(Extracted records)
____
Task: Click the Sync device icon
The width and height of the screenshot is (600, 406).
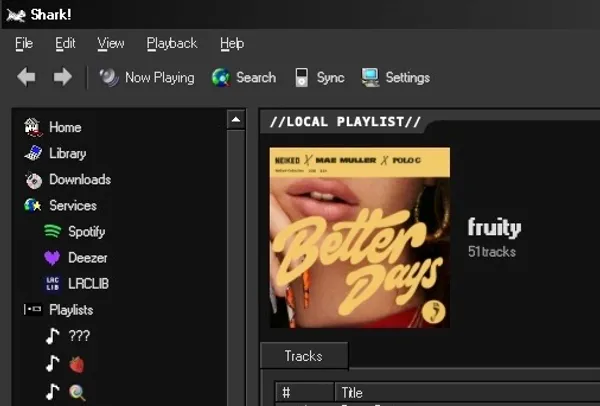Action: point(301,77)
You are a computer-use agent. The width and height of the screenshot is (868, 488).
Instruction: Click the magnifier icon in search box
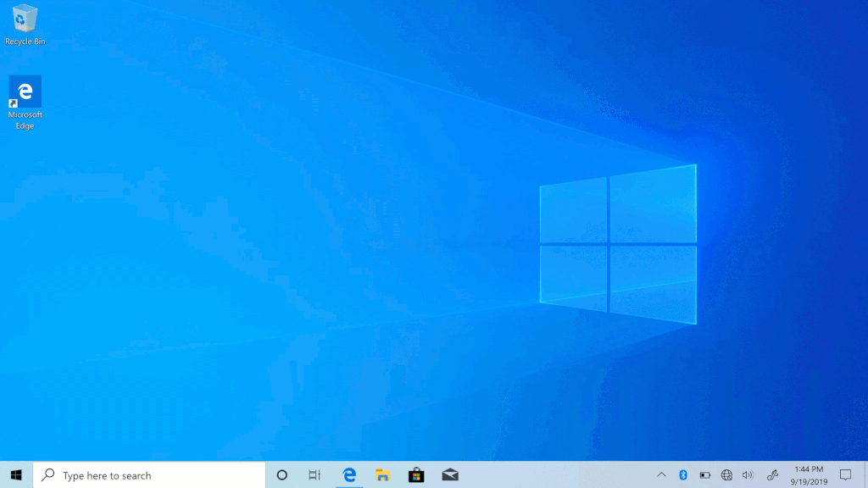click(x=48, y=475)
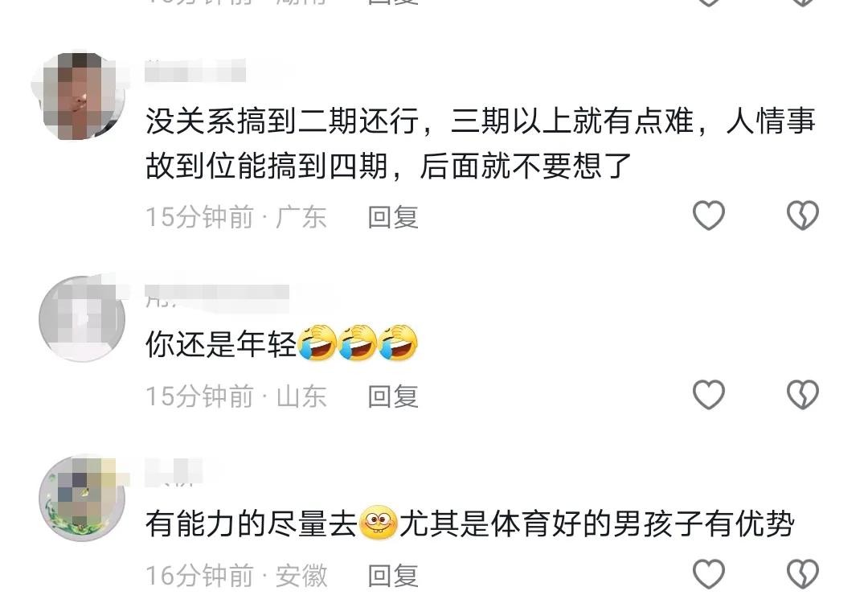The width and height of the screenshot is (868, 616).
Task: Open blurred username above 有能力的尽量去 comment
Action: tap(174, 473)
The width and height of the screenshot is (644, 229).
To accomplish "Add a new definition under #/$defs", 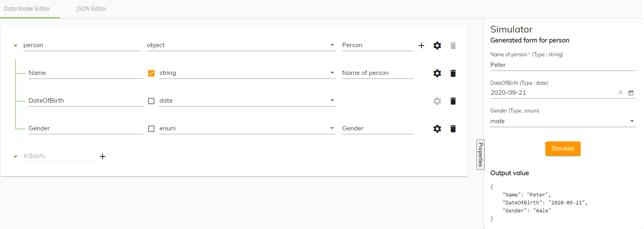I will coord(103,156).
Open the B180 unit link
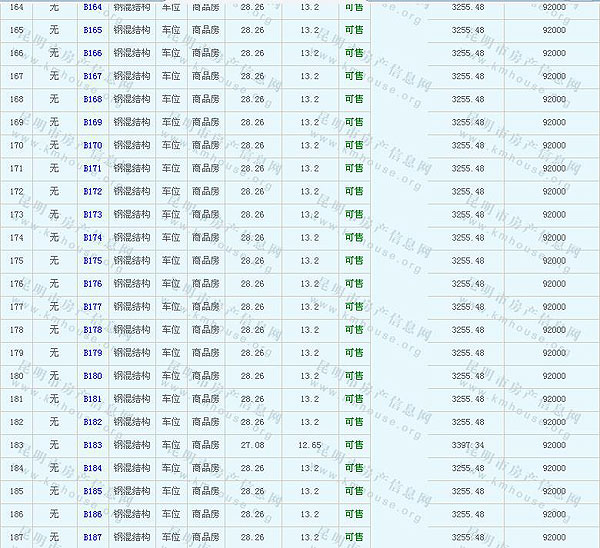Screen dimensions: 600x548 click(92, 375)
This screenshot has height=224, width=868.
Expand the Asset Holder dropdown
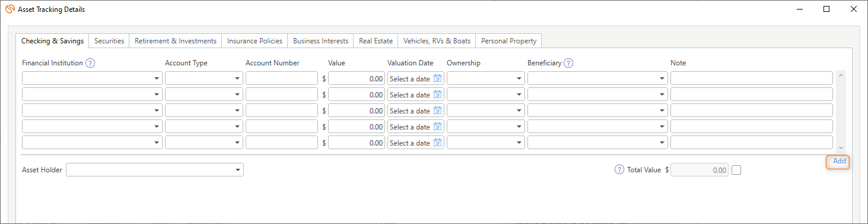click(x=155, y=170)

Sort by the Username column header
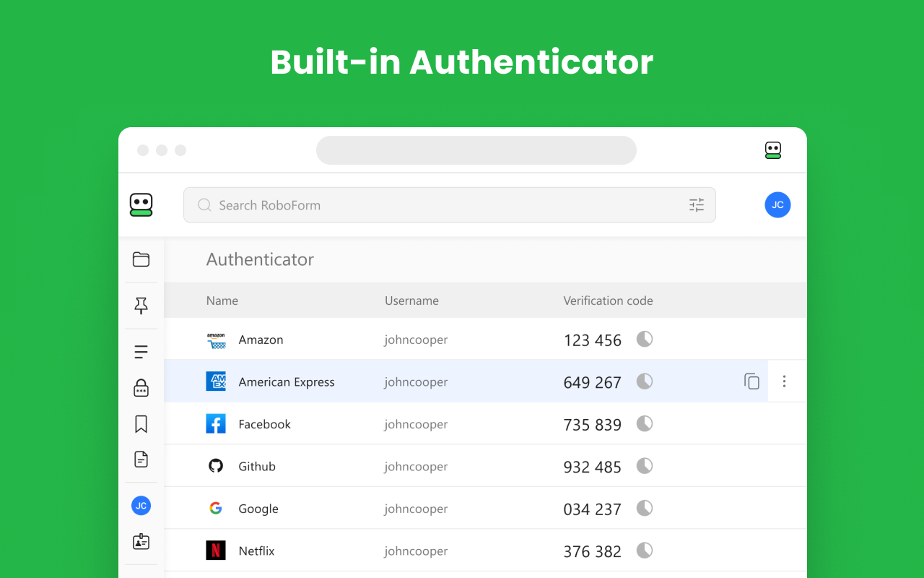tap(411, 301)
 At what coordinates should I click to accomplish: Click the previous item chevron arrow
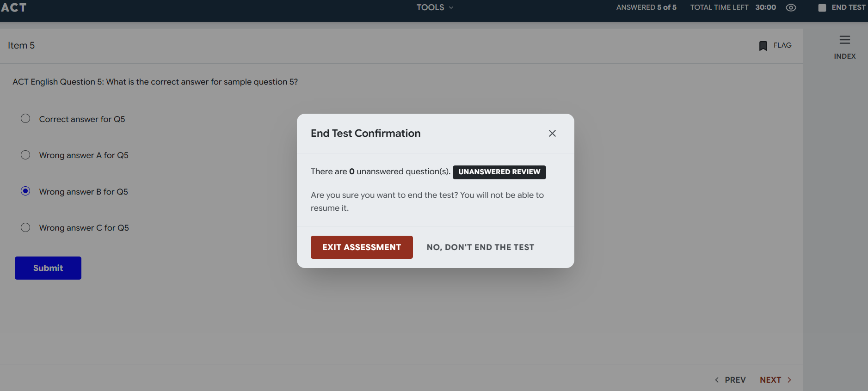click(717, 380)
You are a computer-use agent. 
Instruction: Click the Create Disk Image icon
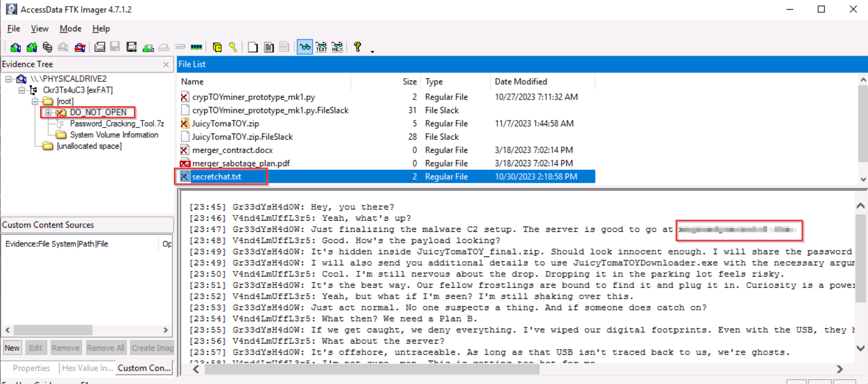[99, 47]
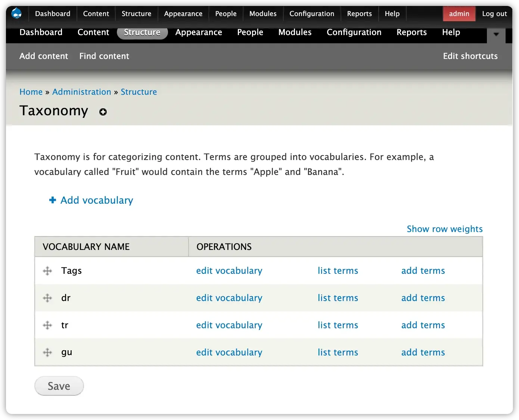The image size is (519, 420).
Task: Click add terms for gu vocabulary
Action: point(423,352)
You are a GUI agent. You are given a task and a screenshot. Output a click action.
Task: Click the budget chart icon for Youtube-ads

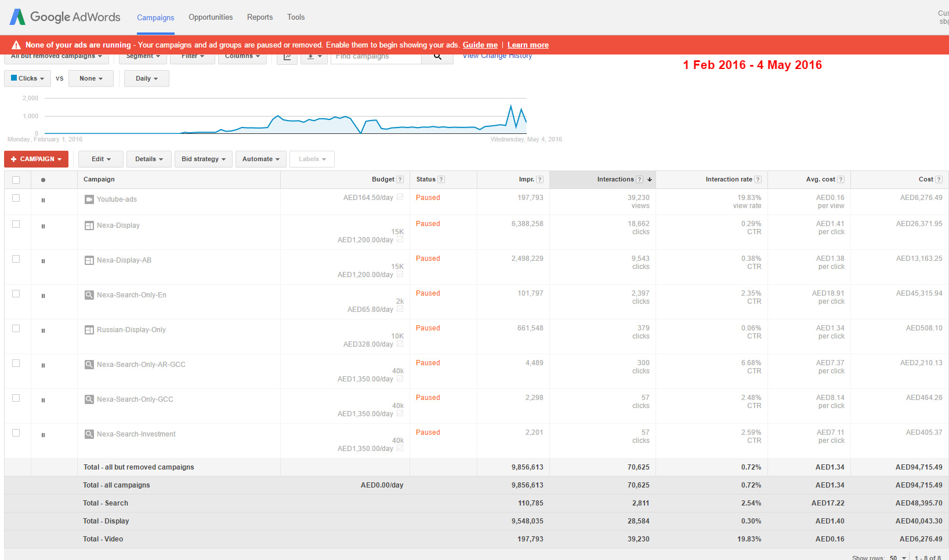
____
> **Task**
Wherever the word "computer" turns up in the records above, copy the line that holds it.

> **Response area**
You are a computer-use agent. The width and height of the screenshot is (868, 488).
You are a computer-use agent. 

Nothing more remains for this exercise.